Before this world, the story begins, there was a world in the sky. Beneath it lay only water, crowded with the animals who swim and dive. In the tellings of the Haudenosaunee, the Six Nations confederacy of the Mohawk, Oneida, Onondaga, Cayuga, Seneca, and Tuscarora, the earth we stand on begins with a fall. A woman of the Sky World tumbles through a hole opened where a great tree was uprooted, and falls toward the endless sea.

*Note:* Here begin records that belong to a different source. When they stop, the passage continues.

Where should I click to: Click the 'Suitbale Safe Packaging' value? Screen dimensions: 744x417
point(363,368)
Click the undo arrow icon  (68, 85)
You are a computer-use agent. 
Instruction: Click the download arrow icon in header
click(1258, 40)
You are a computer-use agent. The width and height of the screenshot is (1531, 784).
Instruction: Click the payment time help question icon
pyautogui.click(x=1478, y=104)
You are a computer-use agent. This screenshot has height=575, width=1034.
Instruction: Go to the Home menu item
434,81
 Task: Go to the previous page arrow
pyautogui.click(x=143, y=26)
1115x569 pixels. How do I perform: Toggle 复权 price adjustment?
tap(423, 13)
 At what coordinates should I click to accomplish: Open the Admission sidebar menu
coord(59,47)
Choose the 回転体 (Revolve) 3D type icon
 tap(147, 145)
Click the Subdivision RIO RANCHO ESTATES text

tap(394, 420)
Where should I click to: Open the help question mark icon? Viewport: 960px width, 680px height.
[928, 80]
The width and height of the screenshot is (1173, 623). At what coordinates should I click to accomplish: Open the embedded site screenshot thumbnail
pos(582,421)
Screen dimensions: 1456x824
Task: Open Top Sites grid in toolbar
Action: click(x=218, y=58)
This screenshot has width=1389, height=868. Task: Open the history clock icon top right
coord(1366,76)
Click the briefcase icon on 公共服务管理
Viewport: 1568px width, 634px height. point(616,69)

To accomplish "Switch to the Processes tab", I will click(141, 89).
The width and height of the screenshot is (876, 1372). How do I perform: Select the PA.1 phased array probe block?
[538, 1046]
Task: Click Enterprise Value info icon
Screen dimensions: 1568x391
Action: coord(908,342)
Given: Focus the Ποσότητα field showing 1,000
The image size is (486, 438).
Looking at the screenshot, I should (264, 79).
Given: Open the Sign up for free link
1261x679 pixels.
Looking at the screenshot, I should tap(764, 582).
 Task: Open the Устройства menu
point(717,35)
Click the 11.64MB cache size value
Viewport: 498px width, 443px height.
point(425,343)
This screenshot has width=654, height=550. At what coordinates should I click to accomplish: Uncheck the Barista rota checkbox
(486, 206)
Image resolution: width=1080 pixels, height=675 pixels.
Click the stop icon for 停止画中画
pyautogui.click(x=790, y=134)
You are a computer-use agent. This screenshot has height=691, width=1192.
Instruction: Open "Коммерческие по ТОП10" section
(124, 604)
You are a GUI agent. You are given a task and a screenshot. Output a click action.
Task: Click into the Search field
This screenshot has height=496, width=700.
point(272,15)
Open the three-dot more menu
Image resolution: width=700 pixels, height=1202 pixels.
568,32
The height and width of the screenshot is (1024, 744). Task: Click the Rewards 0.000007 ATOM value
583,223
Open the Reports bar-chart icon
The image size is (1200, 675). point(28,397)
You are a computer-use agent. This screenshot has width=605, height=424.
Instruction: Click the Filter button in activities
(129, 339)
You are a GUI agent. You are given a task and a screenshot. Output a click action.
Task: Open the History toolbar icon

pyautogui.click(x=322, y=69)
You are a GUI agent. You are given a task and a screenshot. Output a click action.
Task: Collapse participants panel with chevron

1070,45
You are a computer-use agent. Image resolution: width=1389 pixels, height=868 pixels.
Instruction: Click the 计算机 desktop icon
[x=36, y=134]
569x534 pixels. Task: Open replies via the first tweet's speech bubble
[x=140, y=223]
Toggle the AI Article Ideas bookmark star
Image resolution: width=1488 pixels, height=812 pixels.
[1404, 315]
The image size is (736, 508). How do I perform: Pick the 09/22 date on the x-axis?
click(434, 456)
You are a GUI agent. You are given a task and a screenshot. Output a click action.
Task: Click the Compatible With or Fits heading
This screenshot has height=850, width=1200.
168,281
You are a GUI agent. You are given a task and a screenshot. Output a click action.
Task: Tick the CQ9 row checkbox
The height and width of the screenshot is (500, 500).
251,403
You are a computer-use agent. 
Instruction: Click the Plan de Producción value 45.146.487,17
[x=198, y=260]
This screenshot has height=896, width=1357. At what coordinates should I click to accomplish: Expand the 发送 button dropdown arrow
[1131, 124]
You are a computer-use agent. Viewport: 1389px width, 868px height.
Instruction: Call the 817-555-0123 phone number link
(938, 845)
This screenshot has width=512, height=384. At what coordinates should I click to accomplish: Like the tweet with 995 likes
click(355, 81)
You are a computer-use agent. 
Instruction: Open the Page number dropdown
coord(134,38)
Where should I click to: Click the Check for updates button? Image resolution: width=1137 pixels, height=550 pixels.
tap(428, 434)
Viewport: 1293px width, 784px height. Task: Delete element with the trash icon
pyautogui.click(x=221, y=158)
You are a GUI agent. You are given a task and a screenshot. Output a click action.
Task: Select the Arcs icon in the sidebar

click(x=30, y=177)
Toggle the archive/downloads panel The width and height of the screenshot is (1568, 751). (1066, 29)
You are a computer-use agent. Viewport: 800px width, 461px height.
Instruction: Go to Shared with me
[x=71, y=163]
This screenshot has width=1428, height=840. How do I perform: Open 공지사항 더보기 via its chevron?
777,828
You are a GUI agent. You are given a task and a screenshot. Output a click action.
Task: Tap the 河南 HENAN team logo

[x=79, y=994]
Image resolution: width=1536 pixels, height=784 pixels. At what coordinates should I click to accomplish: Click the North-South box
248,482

She does not fall alone. The waterfowl see her and rise together, catching her on their joined wings. But there is nowhere to set her down, until the great turtle offers his back. Then the diving animals attempt what the story remembers as the costliest errand in the world: swimming to the bottom of the sea for a little soil. One after another fails and floats up drowned or breathless. In various tellings it is the beaver, the otter, the loon. At last the smallest, the muskrat, comes up barely alive with a few grains of mud in his paw. Spread on the turtle’s shell, the mud begins to grow. It grows into the world. In many tellings Sky Woman, or her daughter, then walks the new earth in widening circles, and from her come the plants and the peoples. North America keeps, in many Indigenous communities to this day, the name the story gave it: Turtle Island.
The record, honestly
This entry rests on two unusual sources. The first is early and Indigenous. David Cusick, a Tuscarora writer, published his Sketches of Ancient History of the Six Nations in 1827, one of the first accounts of the tradition set down by one of its own people. The second is deep and careful. J. N. B. Hewitt, himself of Tuscarora descent, working for the Bureau of American Ethnology, recorded Onondaga, Seneca, and Mohawk tellings in the original languages with interlinear translation (1903). As with all living traditions in this wing: the versions differ among nations and tellers by design, the tradition remains the property of the Haudenosaunee, and this entry gives only the published outline.
The library’s hand
Two things distinguish this beginning among the doors of the wing. First, creation here is cooperative and costly. The world exists because many small animals tried, one drowned diver at a time, and the least of them succeeded. There is no solitary omnipotence in the story at all. Second, it belongs to the earth-diver family, the most widespread creation-motif on the planet, told from Siberia to the Balkans to these woodlands (the Slavic door opens on another branch of it). Two continents, one image: the world begins with someone willing to dive.